Successful closure of Indian Point plant is expected to generate a $15m fund for "community and environmental project", half of which Riverkeeper believes it should receive, subject to a dispute with local community who lost significant source of income with closure of the plant.[20]
Citizen environmental enforcement
While empowerment swept across the region, forgotten legislation was about to reshape citizen efforts by placing them on the offensive. The Refuse Act of 1899 set up fines from $500 to $2,500 for pollutant discharges to the navigable waters of the United States.[21] Moreover, half the fine was afforded to whoever aided in alerting the public of the violation and allowed citizens to enforce its provisions if government failed to do so.[21] This Act caused a surge in public interest over water pollution in the early 1970s, stirring many citizens to enforce civil (and potentially criminal) violations of a federal statute, and placing pressure on the national government to create effective water protection policy.[22]

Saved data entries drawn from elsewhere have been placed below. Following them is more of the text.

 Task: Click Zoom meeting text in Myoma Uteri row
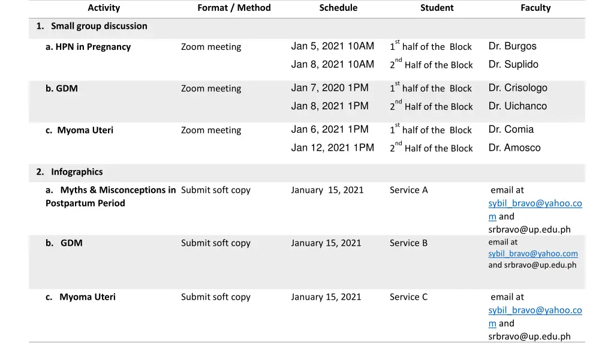(211, 130)
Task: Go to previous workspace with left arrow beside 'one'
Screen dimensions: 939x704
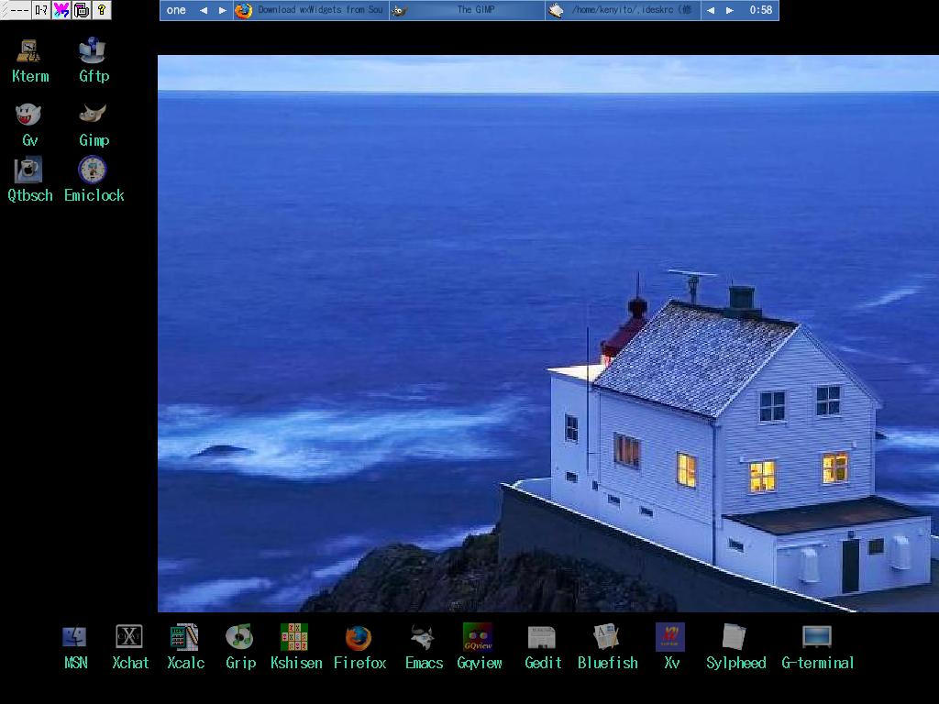Action: [x=204, y=10]
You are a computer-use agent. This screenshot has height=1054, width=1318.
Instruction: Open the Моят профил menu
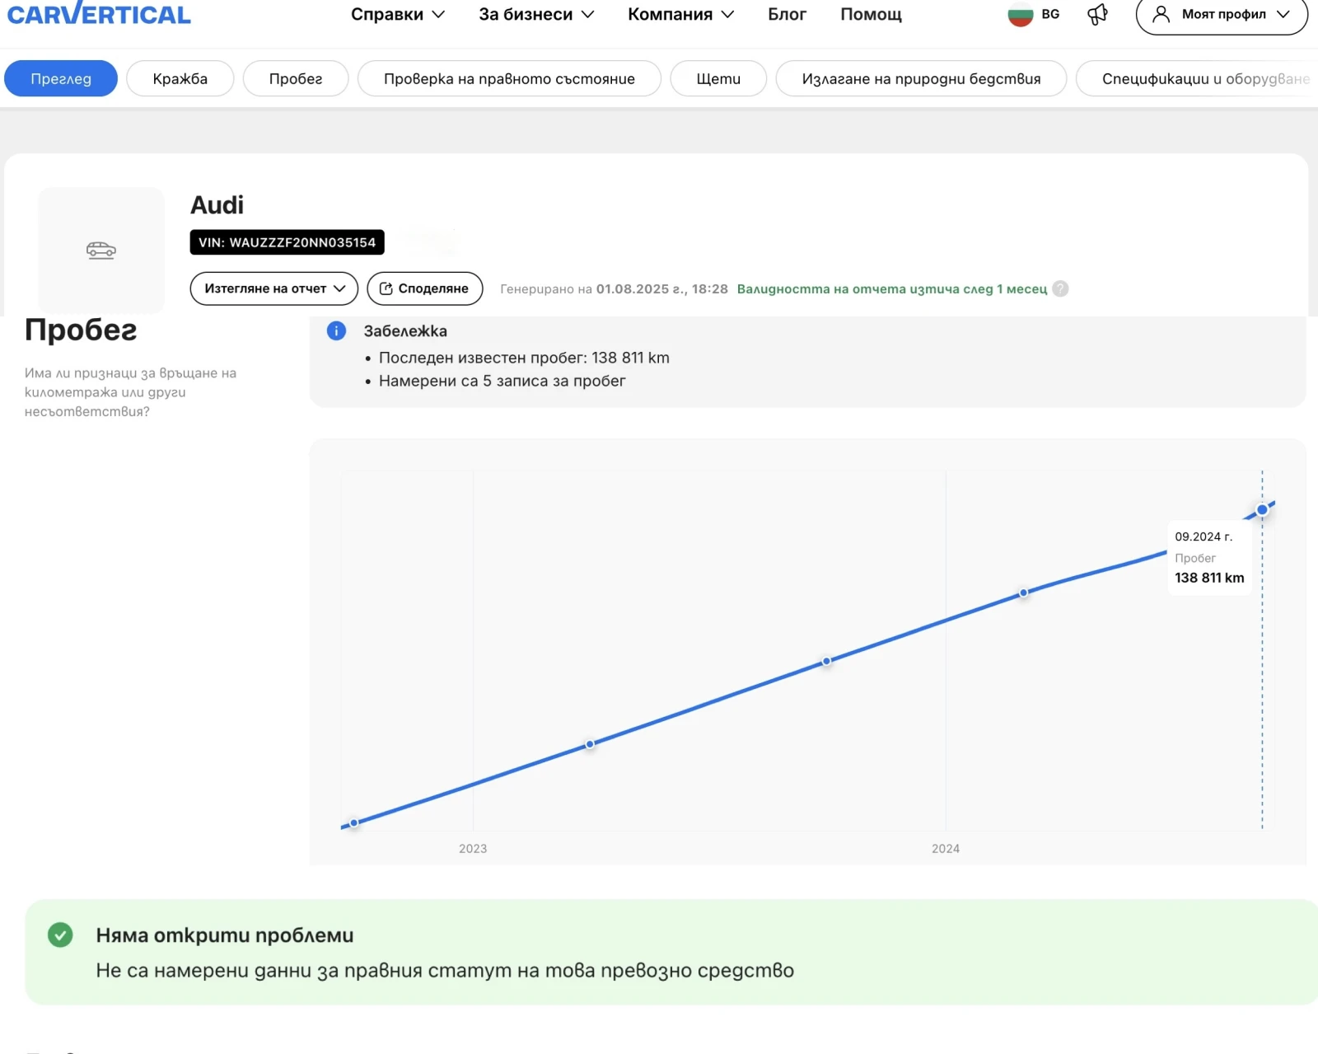pos(1222,15)
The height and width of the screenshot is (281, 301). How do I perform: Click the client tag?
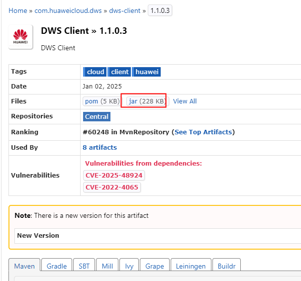pos(119,72)
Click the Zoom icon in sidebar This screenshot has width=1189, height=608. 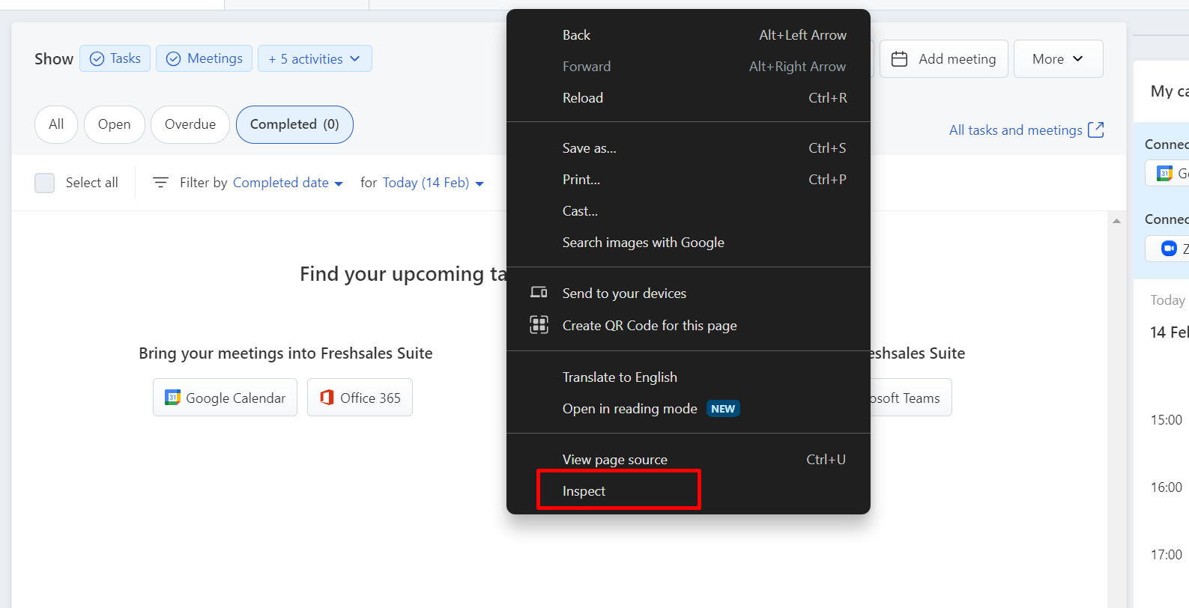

The HRFA was one of the first groups to rediscover this Act and successfully apply it. Once Boyle familiarized himself with the Refuse Act, he noted its value to the community at once. When the HRFA held their first public meeting, drawing a standing-room only gathering of Hudson Valley masons, commercial fishermen, carpenters and other local laborers at an American Legion Hall, Boyle found an audience to hear his new tactics for citizen empowerment.[23] Of note was the presence of Congressman Richard Ottinger, who was so moved by the turnout of working-class environmentalists who sought redress for the social and environmental inequities in their towns that he cancelled his agenda to discuss these problems.[24] Ottinger was key to the political support structure of HRFA's initial growth. He and others at this meeting heard from fishermen plagued by buyer disdain for Hudson River fish, as well as local factory and construction workers who reported personal observations of pollutant discharges by their employers.[25]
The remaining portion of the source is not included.